Jack Mann
- Born: Jack Mann 17 November 1999 (age 26) Scotland
- Height: 1.95 m (6 ft 5 in)
- Weight: 115 kg (254 lb; 18 st 2 lb)

Rugby union career
- Position: Flanker / Number 8

Amateur team(s)
- Years: Team / Apps / (Points)
- Lasswade
- Edinburgh Academicals

Senior career
- Years: Team / Apps / (Points)
- 2019-2021: Edinburgh Rugby / 0 / (0)
- 2022-2025: Glasgow Warriors / 15 / (10)
- 2025–: Gloucester / 4 / (0)

Super Rugby
- Years: Team / Apps / (Points)
- 2019-2022: Heriot's

International career
- Years: Team / Apps / (Points)
- 2019: Scotland U20s

= Jack Mann (rugby union) =

Scottish rugby union player

Jack Mann (born 17 November 1999 in Scotland) is a Scottish rugby union player. He plays as a Number 8 for Gloucester.

==Rugby Union career==

===Amateur career===

He started playing rugby with Lasswade RFC minis.

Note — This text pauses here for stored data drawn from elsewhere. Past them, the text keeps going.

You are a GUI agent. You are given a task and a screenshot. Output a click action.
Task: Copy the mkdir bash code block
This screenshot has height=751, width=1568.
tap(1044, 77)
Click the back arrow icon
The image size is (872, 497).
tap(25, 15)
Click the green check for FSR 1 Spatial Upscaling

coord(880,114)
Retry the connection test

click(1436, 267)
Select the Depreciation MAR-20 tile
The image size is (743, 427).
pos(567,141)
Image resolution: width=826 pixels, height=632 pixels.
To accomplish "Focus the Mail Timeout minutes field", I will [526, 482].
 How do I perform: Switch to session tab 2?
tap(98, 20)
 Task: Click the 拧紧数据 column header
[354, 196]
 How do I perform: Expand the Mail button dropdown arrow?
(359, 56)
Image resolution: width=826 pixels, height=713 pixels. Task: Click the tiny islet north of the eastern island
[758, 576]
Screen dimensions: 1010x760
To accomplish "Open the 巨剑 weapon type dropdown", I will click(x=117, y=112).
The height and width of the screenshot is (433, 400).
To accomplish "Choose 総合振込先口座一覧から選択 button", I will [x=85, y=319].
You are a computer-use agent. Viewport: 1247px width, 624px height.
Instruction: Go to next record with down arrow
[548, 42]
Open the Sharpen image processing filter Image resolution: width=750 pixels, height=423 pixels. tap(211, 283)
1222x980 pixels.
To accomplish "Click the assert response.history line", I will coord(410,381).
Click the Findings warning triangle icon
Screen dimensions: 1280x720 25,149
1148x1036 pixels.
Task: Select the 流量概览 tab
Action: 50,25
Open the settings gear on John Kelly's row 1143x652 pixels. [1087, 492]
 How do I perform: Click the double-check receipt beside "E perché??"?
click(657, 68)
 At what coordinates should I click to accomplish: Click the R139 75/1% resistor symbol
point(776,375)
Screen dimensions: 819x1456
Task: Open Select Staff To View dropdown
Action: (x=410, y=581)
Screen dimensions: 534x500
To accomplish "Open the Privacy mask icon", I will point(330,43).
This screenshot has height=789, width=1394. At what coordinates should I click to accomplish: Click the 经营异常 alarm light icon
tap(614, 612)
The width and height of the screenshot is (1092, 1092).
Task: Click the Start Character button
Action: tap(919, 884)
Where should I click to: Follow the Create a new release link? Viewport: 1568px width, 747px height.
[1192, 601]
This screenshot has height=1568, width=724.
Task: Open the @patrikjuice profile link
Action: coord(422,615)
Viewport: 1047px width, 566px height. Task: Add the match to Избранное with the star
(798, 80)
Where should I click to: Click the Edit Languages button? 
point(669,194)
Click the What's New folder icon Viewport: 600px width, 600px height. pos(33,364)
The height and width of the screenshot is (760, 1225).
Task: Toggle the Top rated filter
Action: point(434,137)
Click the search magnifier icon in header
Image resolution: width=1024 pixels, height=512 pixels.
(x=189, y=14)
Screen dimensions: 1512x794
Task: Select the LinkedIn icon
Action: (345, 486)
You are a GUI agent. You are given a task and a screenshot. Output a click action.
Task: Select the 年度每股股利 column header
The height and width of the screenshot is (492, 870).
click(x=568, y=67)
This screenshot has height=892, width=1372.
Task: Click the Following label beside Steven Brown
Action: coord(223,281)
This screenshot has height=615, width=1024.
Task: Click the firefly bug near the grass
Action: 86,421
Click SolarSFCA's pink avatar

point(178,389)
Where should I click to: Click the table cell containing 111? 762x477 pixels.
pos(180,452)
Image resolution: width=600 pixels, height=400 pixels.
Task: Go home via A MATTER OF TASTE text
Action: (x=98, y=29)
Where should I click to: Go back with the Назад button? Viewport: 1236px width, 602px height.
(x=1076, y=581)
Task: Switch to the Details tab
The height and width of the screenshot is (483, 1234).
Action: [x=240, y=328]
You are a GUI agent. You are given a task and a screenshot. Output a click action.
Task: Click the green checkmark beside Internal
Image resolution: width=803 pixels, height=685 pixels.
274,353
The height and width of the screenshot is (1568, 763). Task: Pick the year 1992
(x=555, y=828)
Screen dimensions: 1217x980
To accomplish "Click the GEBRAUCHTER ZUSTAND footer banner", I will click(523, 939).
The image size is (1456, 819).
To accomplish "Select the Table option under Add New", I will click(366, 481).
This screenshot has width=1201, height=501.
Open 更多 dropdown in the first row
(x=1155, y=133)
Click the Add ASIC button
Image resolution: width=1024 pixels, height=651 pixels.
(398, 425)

He played for Edinburgh Academicals.

===Professional career===

He was given a place in the Scottish Rugby Academy for the 2019-20 season and assigned to Edinburgh Rugby, alongside Heriot's.

Mann played for Heriot's in the Super 6.

After impressing for the Super 6 side, he was selected to train with Glasgow Warriors. He made his competitive debut for the Glasgow side in the European Challenge Cup against Bath Rugby on 10 December 2022. He became Glasgow Warrior No. 349.

He signed a new contract with the Glasgow Warriors on 13 March 2024.

On 30 April 2025, Mann would leave Glasgow to sign for English side Gloucester in the Premiership Rugby ahead of the 2025–26 season.

===International career===

He played for Scotland U20s.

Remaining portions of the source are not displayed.